Newton solver in Stan

The test causing the error is

theta = degenerate_test(y_scale, x_guess_3, is_newton);

so the last test with the initial value at a saddle point. The others tests don’t cause an issue. AD consistently returns flag -11. With QD, you alternate between flag -5 and -11.

I can split the unit tests. It seems too much is going on in every test, and now that we have TEST_F there’s no advantage in grouping tests.

Please do. Because I just ran the following with QD (see https://github.com/yizhang-yiz/math/tree/yz_newton)

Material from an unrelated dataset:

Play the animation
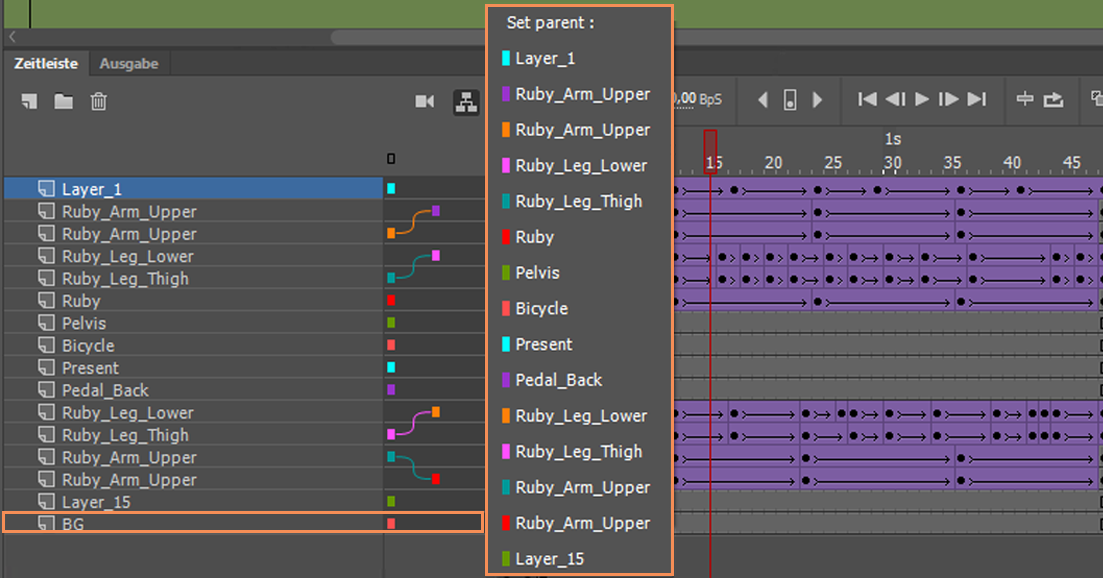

TEST_F(degenerate_eq_test, newton_dbl) {
  Eigen::VectorXd theta = degenerate_test(y_dbl, x_guess_1, true);
  EXPECT_FLOAT_EQ(8, theta(0));
  EXPECT_FLOAT_EQ(8, theta(1));
}

TEST_F(degenerate_eq_test, debug) {
  Eigen::VectorXd theta = degenerate_test(y_scale, x_guess_3, true);
  EXPECT_FLOAT_EQ(100, theta(0));
  EXPECT_FLOAT_EQ(100, theta(1));
}

and I got

bash-3.2$ test/unit/math/rev/mat/functor/algebra_solver_newton_debug_test
Running main() from lib/gtest_1.8.1/src/gtest_main.cc
[==========] Running 2 tests from 1 test case.
[----------] Global test environment set-up.
[----------] 2 tests from degenerate_eq_test
[ RUN      ] degenerate_eq_test.newton_dbl
unknown file: Failure
C++ exception with description "algebra_solver failed with error flag -5." thrown in the test body.
[  FAILED  ] degenerate_eq_test.newton_dbl (1 ms)
[ RUN      ] degenerate_eq_test.debug
unknown file: Failure
C++ exception with description "algebra_solver failed with error flag -11." thrown in the test body.
[  FAILED  ] degenerate_eq_test.debug (0 ms)
[----------] 2 tests from degenerate_eq_test (1 ms total)

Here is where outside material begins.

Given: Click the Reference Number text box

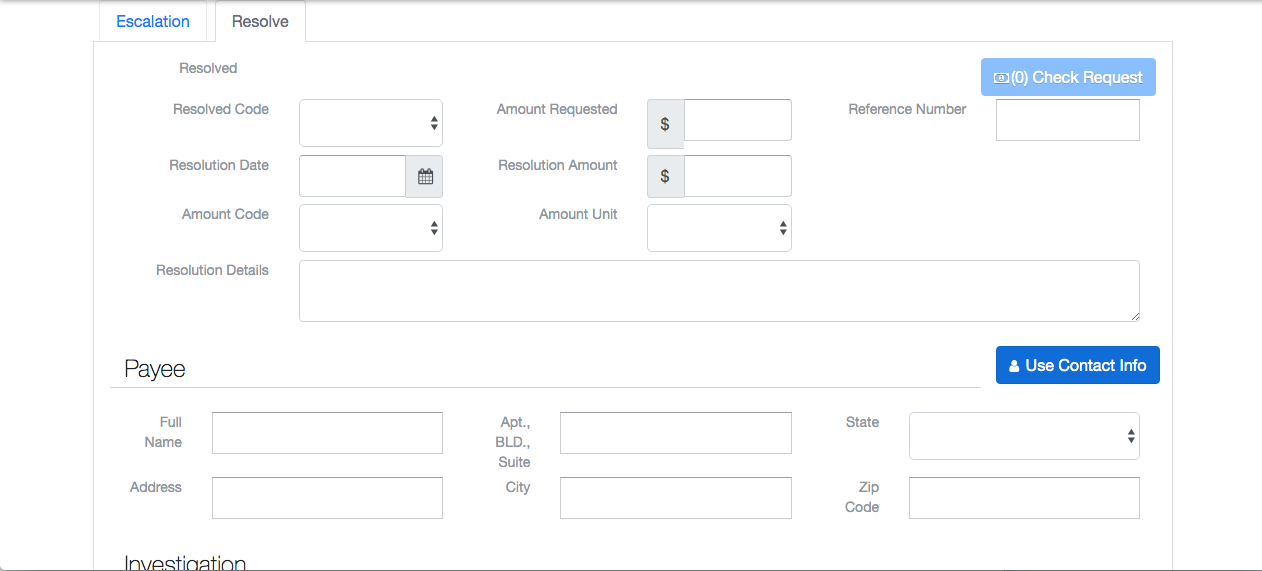Looking at the screenshot, I should pyautogui.click(x=1067, y=120).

[----------] Global test environment tear-down
[==========] 2 tests from 1 test case ran. (1 ms total)
[  PASSED  ] 0 tests.
[  FAILED  ] 2 tests, listed below:
[  FAILED  ] degenerate_eq_test.newton_dbl
[  FAILED  ] degenerate_eq_test.debug

 2 FAILED TESTS

which explains why you’ve seen different exceptions thrown.

1 Like

In the updated unit tests you get flag -11 with both AD and QD, for TEST_F(degenerate_eq_test, newton_guess_saddle_point_dbl).

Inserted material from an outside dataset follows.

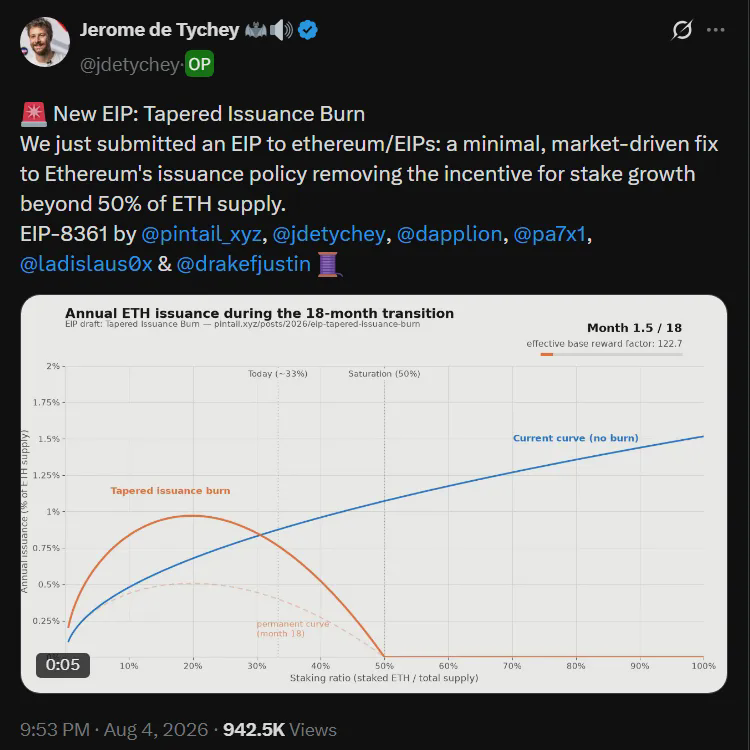
Task: Click the 0:05 video duration badge
Action: 63,665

Right now the unit tests don’t pass, but given the non-convexity I think that’s fine. Note that the powell solver converges to a solution (which depending on the problem at hand is good or bad).

The current commit won’t pass the unit tests, but if we’re ok with commenting this test on the Newton solver, I can do that.

I’m fine with newton fails on this test, as long as we have consistent error between AD & DQ, which we do now.

The problem is not convexity, it’s null initial point gives singular Jacobian. Actually if you perturb the initial point just a little bit I believe newton would be fine as line search should be able to get the iteration started. Powell method can move the trials around because it’sa trust-region method that doesn’t use Jacobian.

It’s worth to include this particular test and failure msg in the unit test.

1 Like

Yes, sorry, that’s what I had in mind.

I think all the points in your review should be addressed by now. Once we have that PR in, I’ll write the Stan interface. If memory serves well, the next Stan release is mid-October.

Thank you. Could you take a look of the PR and make sure all the conversations are resolved?

all resolved.

1 Like

With this PR in, I was able to add fixed point solver PR, for problems of form x=f(x;\theta). The iteration is simply x_{i+1}=f(x_i; \theta), but the method has been shown out-perform Newton in cases where

  • f is a proper contraction mapping
  • Calculating Jacobian is expensive
  • The fixed point iteration is implemented with Anderson acceleraton(included in KINSOL).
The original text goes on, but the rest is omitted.